Clay Calculus

shells 2

Less long ago than geometry, I taught calculus. I remember having a bit of trouble with volumes by shells and slicing when I was learning calculus. A curve is rotated around a line to delineate a three-dimensional object, and the goal is to find to volume of the object. For example, a semicircle rotated around the line that joins its tips gives a sphere. Shells and slicing are the two general methods to find the volume. When I taught them as a graduate student I thought it might help to have physical instantiations of some of the regions we might find volumes for, in a form that could come to pieces in either cylindrical shells or sliced disks. Intuition is often helped by seeing some concrete examples in explicit detail. Enter the hardware and craft stores.

The slicing method is the more straightforward of the two; partition the object into disks by slicing through it perpendicular to the axis of rotation. Find the volume of each disk and add them up, using limits and hence integrals to make this precise.

slices 2 assembled

slices 2 dismantled slices 1

The shell method is what tends to trip people up. Sometimes the slicing method is a no go, and in that case you can peel layers off from around the outside of the volume as though peeling the label off a bottle. These layers are called shells and are cylinders with the axis of rotation through their center. Again you can find the volume of each cylinder and add them up, passing to the limit/integral for precision. Two models are shown below, and the picture heading this entry is a third.

shells 1 assembled shells 1 dismantled

shells 3 assembled shells 3 dismantled

I made these models with nuts, bolts, Sculpy, and aluminum foil, baking the clay with the bolt through the middle. I don’t remember how many layers of foil I used, but I would make it at least 2 for the space needed to dismantle these easily and without risking breakage. Two layers around the bolt and two between each shell. The slices can be spaced apart for baking, so they don’t need foil separators.

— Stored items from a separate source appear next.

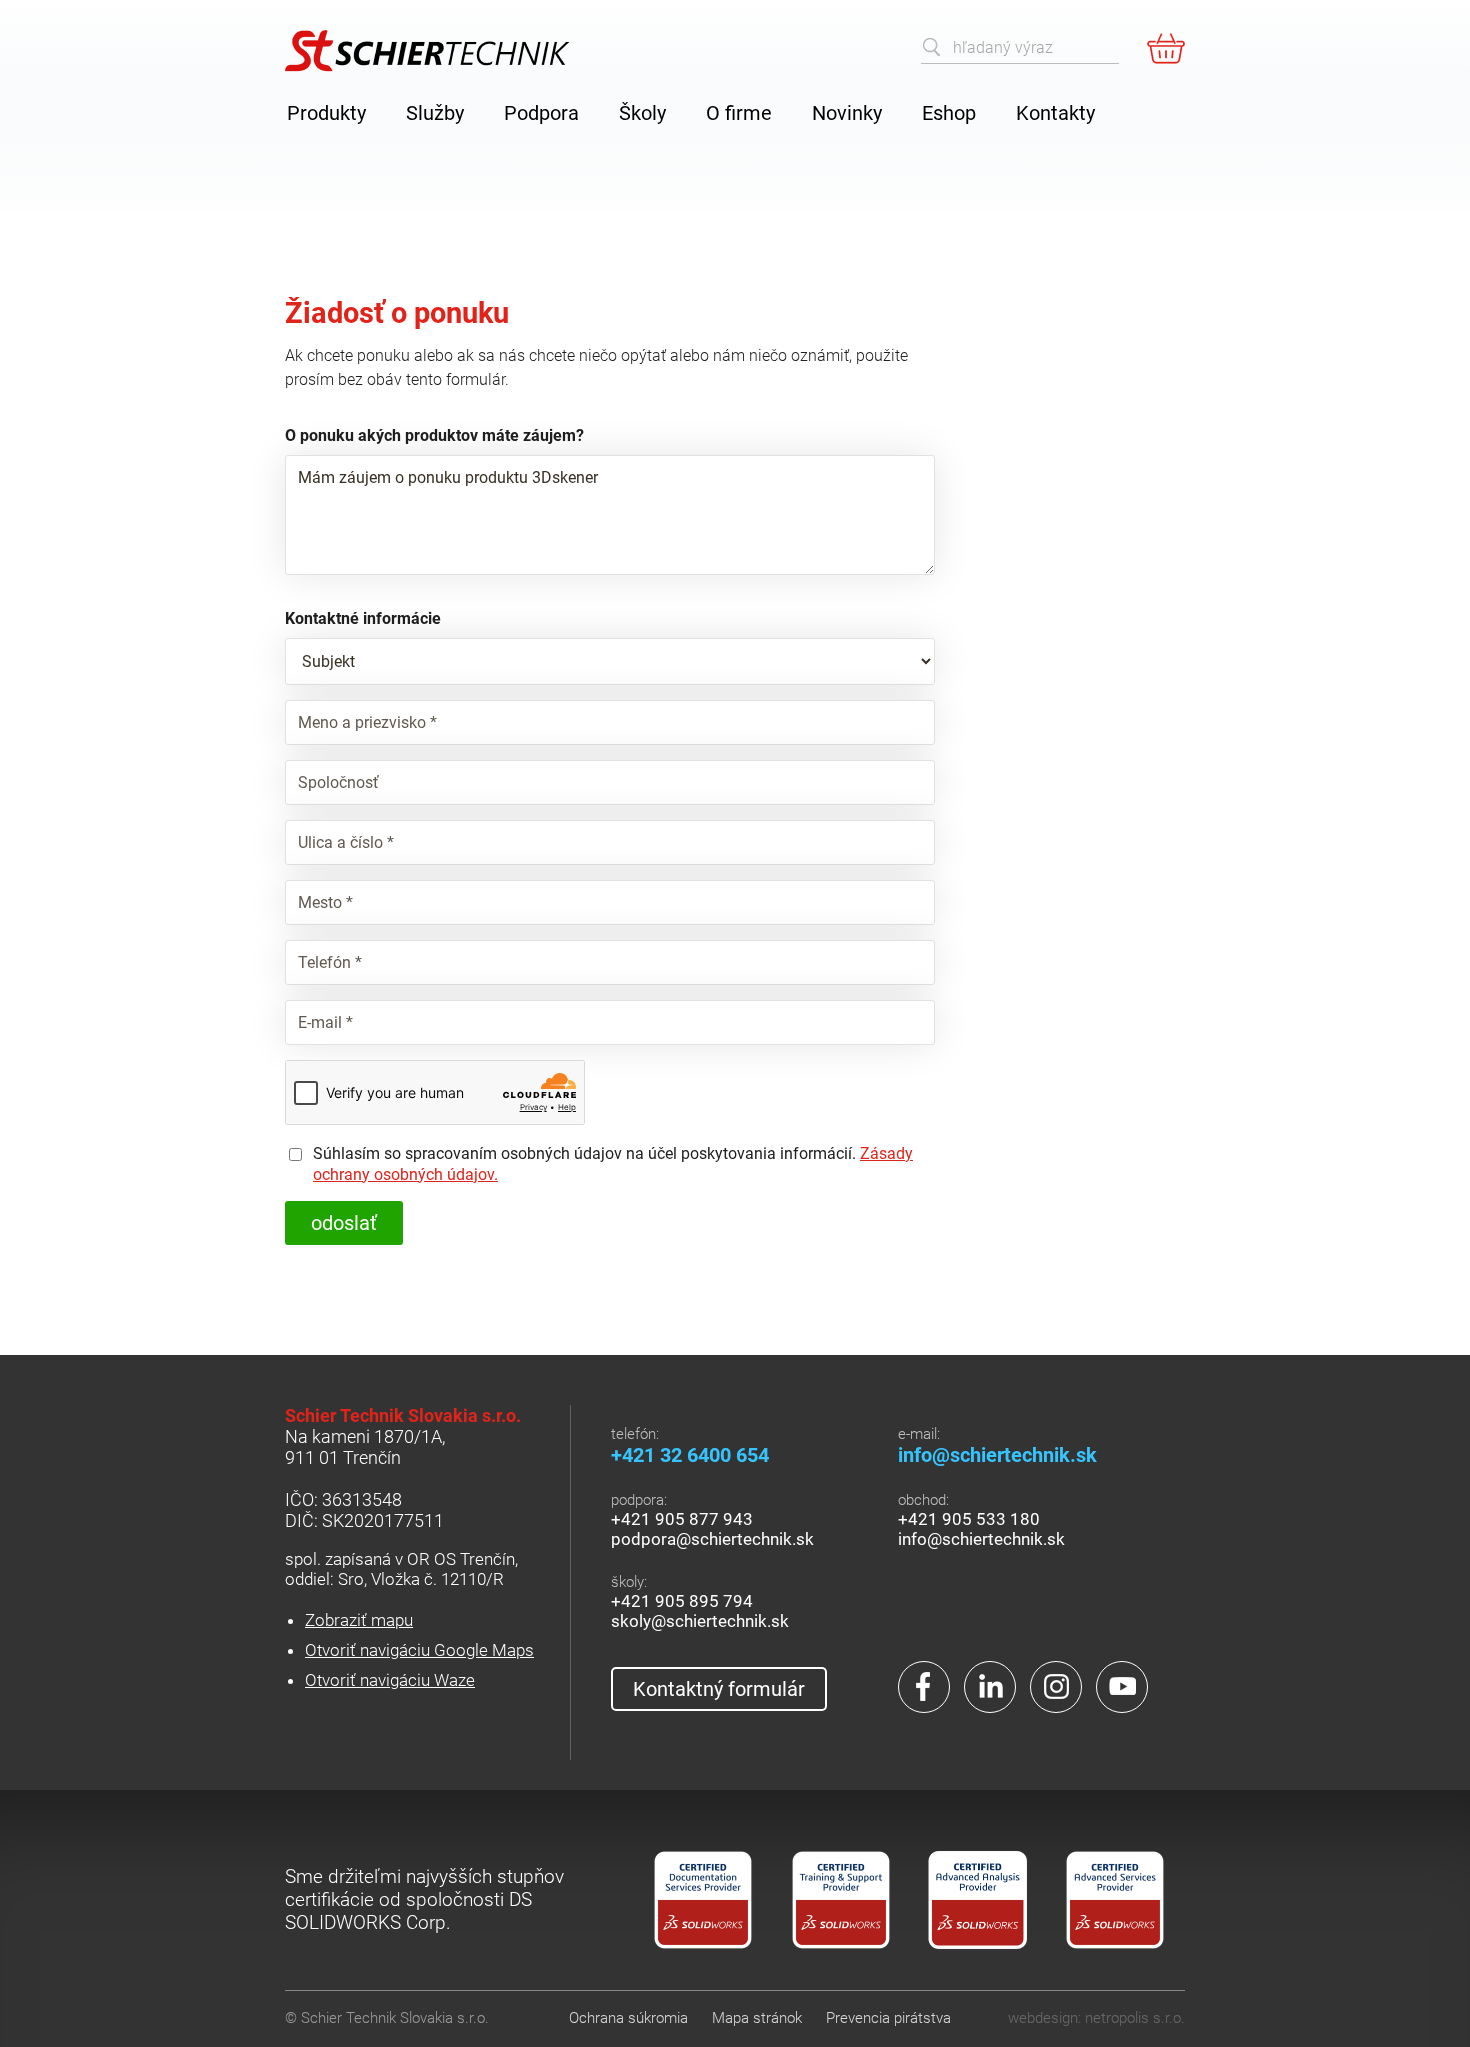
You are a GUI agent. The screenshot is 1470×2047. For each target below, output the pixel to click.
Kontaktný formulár (719, 1689)
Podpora (541, 113)
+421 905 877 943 (682, 1519)
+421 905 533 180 (969, 1519)
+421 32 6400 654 (690, 1455)
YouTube (1122, 1687)
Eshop (949, 113)
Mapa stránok (757, 2018)
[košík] (1166, 48)
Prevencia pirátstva (888, 2018)
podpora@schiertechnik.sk (712, 1539)
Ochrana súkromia (628, 2018)
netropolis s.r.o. (1135, 2018)
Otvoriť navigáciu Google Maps (419, 1650)
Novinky (847, 113)
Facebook (924, 1687)
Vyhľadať (932, 47)
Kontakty (1055, 113)
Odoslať (344, 1223)
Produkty (326, 113)
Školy (642, 113)
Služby (435, 113)
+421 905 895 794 (682, 1601)
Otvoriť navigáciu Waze (390, 1680)
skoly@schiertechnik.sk (700, 1621)
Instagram (1056, 1687)
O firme (739, 113)
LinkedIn (990, 1687)
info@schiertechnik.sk (997, 1455)
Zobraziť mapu (359, 1620)
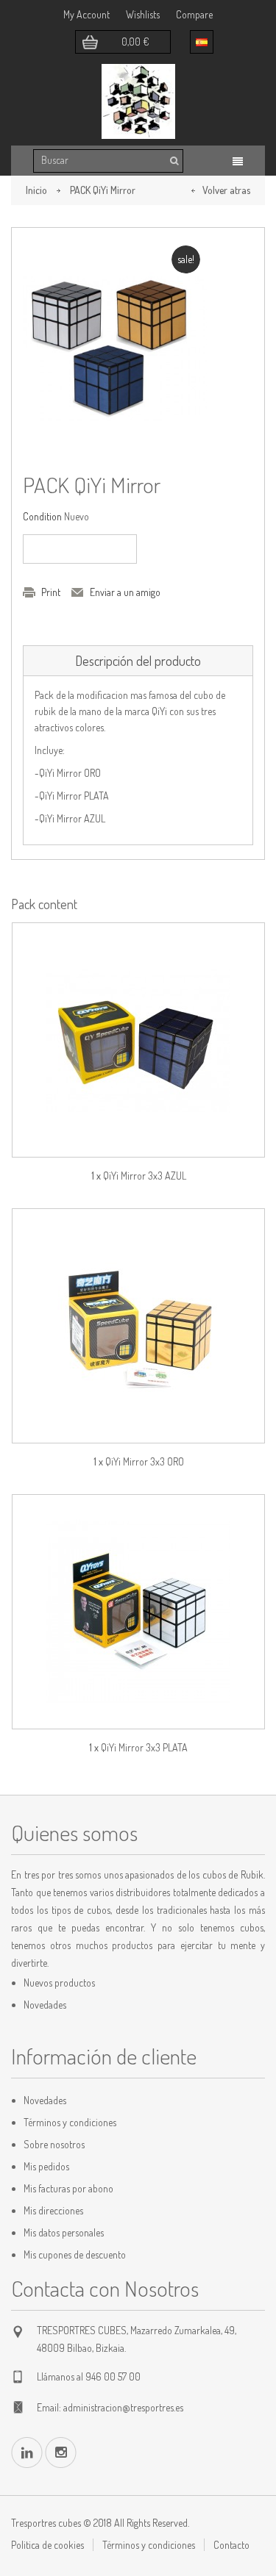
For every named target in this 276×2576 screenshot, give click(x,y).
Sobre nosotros (54, 2144)
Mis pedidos (46, 2166)
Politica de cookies (47, 2545)
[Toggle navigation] (238, 161)
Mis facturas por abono (68, 2188)
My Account (86, 14)
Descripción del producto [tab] (138, 661)
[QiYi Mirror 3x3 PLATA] (138, 1612)
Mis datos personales (64, 2232)
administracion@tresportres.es (123, 2407)
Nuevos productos (59, 1982)
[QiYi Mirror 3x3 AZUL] (138, 1040)
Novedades (45, 2004)
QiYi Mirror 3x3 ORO (144, 1461)
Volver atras (226, 190)
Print (50, 592)
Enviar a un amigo (125, 592)
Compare (194, 14)
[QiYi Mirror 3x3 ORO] (138, 1326)
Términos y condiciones (70, 2122)
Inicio (36, 190)
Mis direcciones (53, 2210)
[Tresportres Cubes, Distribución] (138, 101)
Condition (42, 516)
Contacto (231, 2545)
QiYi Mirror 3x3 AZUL (144, 1175)
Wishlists (143, 14)
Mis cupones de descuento (75, 2254)
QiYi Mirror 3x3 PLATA (144, 1747)
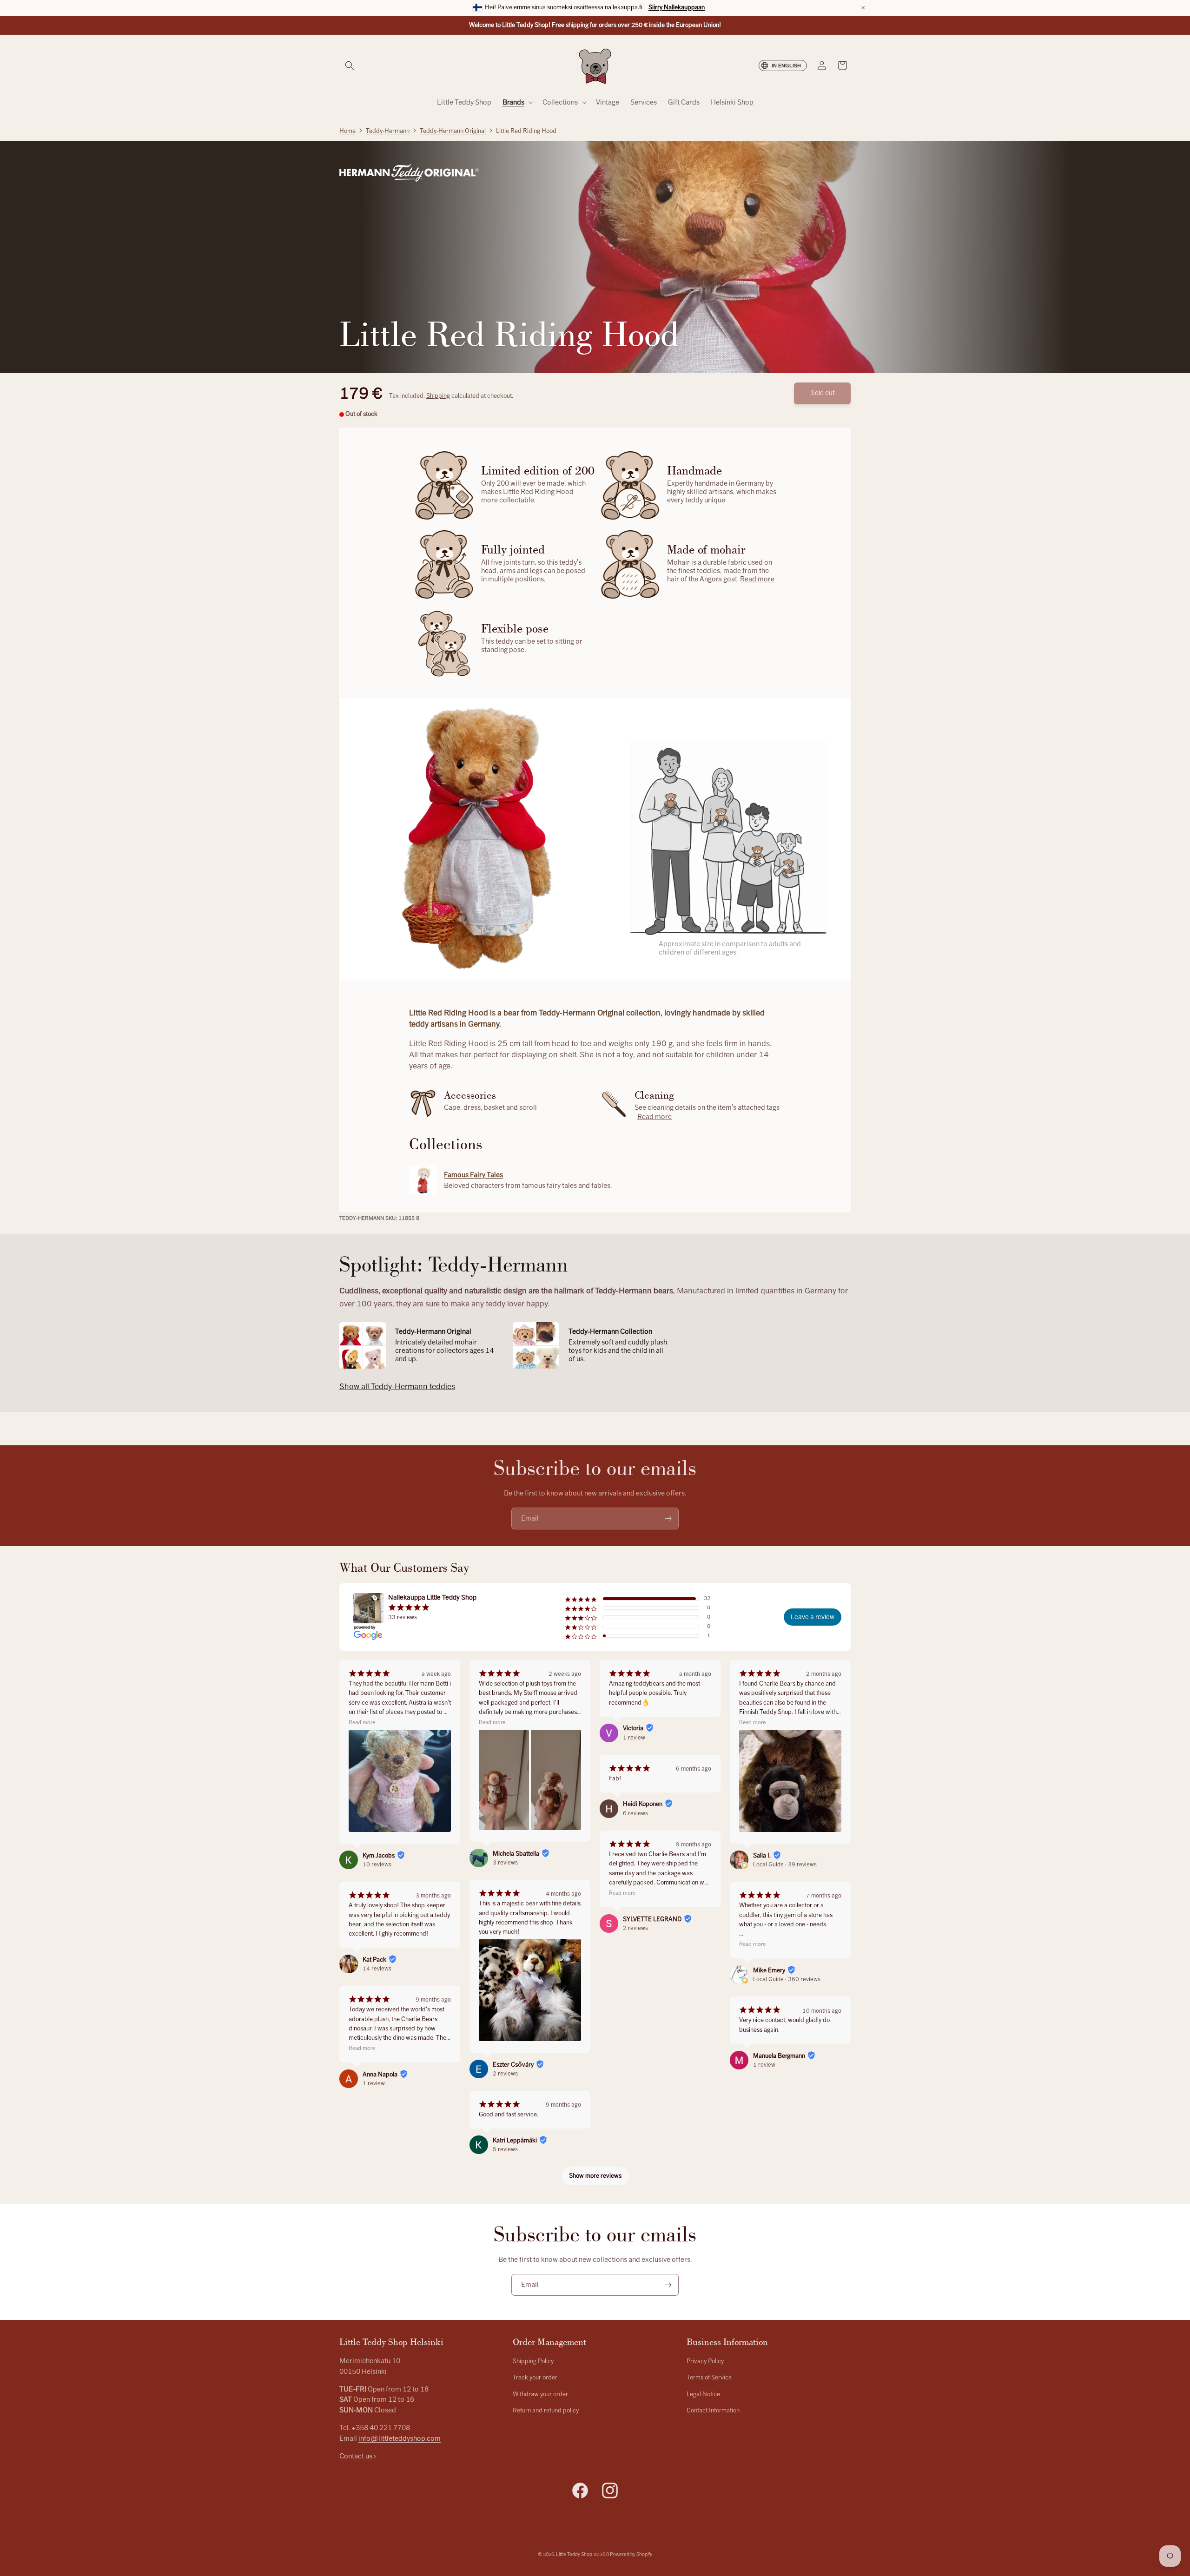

It’s been a long time since I taught volumes of revolution, and I think they may have been slightly helpful for some students, but they were not the breakthrough I would have wished. I think that was due partially to how I made them in particular, though. Were I to do it again I would go much larger scale. That would allow me to demonstrate them from the front of the classroom before passing them around, mitigate the problems of inexactness, and permit more layers in the shell case, all of which would help. I might even make the shell models out of fabric, stiffened with interfacing and padded with quilt batting.

It seems likely to me there are some computer animations that attempt to convey the same ideas as these, but I haven’t seen them – there are so many animations I would have made for teaching calculus had I had any idea where to start in creating them. However, for some students, nothing compares to putting their hands on something, so I perhaps putting this idea out in the ether can help someone who’s trying to help such a student.